:: Stated task ::
Rewrite the items from the line with "The height and width of the screenshot is (428, 673)." to the line with "[x=224, y=14]", changing "hamburger" to "menu" and leaving everything else as it is.

====== Records for the task ======

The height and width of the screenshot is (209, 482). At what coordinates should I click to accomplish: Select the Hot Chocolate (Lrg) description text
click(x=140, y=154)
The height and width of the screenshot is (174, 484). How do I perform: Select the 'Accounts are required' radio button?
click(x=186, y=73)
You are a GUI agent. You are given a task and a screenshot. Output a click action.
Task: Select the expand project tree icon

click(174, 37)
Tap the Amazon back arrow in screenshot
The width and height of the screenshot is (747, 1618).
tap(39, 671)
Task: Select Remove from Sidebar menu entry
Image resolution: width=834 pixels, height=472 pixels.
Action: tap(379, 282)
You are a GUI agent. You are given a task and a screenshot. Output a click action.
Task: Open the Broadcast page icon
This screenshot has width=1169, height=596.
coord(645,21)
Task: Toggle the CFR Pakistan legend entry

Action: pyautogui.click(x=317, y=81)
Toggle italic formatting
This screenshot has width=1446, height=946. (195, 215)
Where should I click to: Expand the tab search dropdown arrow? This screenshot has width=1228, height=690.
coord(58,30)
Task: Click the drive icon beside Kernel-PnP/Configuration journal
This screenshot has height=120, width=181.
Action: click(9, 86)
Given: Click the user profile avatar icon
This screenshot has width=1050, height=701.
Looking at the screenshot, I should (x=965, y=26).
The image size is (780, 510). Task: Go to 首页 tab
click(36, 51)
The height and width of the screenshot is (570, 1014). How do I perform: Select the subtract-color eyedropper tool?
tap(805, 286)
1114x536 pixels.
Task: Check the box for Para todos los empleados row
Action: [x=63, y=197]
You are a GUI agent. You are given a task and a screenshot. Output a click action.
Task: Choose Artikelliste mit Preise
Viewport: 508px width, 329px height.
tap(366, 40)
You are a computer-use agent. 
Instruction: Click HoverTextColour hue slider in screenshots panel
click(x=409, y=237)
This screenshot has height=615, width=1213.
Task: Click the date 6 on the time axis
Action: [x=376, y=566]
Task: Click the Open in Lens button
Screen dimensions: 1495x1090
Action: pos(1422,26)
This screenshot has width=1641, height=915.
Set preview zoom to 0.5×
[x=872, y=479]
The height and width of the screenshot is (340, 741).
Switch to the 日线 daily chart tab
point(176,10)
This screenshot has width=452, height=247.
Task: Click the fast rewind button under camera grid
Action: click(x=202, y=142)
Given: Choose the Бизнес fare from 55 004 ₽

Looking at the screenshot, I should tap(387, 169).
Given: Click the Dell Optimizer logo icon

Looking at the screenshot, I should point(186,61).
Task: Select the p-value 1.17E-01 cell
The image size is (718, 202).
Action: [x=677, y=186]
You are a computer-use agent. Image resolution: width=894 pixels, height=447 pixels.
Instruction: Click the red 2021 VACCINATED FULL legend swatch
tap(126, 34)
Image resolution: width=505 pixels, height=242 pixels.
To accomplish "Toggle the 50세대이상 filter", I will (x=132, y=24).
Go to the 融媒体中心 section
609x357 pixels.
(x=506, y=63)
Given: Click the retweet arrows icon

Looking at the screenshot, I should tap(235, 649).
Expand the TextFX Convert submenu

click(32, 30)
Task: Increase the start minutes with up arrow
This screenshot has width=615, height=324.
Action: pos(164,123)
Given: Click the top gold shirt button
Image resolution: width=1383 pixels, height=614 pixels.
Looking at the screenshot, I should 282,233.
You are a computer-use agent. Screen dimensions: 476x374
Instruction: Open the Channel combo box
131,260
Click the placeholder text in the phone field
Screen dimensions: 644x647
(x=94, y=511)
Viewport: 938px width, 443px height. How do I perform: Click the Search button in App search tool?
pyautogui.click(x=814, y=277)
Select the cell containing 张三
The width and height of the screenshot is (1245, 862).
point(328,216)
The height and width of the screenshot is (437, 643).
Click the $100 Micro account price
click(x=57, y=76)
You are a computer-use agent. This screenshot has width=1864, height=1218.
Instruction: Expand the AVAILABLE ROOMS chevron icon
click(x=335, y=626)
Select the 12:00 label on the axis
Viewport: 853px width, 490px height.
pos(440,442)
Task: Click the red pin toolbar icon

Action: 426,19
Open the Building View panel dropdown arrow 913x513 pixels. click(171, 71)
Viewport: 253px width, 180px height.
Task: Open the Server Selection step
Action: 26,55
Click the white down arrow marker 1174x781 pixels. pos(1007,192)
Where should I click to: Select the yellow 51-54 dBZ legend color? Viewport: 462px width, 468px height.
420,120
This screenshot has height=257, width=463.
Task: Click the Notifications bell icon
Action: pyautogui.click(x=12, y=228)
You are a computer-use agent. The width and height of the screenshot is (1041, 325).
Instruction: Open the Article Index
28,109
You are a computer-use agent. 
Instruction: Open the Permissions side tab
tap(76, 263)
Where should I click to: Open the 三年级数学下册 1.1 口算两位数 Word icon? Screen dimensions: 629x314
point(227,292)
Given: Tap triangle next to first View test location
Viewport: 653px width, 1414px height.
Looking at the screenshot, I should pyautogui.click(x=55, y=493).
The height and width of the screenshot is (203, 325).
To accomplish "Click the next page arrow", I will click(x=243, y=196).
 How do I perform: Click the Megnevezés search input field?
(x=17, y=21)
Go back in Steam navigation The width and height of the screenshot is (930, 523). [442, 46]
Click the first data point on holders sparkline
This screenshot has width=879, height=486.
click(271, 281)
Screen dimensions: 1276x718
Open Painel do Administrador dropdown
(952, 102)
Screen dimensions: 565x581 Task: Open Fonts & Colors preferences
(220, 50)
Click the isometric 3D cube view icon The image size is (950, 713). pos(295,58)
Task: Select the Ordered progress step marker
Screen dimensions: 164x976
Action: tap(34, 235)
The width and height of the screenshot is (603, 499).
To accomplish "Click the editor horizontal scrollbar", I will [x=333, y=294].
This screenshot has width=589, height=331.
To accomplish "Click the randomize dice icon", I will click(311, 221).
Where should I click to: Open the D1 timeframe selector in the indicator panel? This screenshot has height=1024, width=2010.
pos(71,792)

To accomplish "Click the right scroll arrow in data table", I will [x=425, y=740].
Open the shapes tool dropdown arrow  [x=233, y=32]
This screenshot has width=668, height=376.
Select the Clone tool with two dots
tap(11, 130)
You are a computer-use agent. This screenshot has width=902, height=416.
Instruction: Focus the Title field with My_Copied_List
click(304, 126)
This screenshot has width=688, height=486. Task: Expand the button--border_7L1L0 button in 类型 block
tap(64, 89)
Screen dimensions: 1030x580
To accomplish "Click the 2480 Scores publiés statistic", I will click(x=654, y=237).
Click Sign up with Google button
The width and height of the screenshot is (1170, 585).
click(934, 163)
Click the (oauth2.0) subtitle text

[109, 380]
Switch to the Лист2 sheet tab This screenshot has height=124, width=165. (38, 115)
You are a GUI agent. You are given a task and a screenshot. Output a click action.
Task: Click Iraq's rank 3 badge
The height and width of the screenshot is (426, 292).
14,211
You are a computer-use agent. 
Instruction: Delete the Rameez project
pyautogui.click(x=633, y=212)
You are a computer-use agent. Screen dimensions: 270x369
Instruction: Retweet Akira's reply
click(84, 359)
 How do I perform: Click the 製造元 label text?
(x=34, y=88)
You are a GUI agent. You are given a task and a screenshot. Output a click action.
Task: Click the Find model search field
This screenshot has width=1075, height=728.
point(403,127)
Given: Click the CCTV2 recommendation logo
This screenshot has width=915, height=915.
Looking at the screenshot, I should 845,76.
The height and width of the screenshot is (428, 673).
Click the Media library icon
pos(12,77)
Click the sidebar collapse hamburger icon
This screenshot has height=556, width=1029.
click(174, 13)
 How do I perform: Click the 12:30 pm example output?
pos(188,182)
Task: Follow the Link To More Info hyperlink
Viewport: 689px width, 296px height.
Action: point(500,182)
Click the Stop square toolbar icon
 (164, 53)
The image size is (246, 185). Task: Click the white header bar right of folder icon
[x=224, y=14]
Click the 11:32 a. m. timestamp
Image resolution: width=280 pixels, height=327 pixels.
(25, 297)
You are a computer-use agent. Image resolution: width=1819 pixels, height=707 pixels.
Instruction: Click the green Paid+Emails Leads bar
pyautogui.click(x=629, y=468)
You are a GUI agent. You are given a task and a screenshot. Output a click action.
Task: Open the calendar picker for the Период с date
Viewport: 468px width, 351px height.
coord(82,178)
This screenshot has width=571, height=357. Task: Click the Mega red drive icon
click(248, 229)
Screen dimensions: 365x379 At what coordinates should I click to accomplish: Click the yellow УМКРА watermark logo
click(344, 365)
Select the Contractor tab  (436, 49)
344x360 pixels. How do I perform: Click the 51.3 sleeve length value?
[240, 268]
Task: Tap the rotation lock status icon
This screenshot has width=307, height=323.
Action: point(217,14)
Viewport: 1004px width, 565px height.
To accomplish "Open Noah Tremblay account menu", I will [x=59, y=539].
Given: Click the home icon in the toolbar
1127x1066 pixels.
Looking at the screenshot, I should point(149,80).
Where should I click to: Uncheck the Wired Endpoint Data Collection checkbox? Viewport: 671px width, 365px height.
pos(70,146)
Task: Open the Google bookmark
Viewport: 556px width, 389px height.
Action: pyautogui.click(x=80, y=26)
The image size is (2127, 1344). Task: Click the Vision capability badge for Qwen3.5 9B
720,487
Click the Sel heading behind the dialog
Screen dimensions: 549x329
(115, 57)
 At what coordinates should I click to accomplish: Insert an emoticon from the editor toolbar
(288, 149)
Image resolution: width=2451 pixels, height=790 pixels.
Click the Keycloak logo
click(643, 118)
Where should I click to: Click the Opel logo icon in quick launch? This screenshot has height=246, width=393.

======

:: Correct output ::
The height and width of the screenshot is (428, 673).
Click the Media library icon
pos(12,77)
Click the sidebar collapse menu icon
This screenshot has height=556, width=1029.
click(174, 13)
 How do I perform: Click the 12:30 pm example output?
pos(188,182)
Task: Follow the Link To More Info hyperlink
Viewport: 689px width, 296px height.
Action: point(500,182)
Click the Stop square toolbar icon
 (164, 53)
The image size is (246, 185). Task: Click the white header bar right of folder icon
[x=224, y=14]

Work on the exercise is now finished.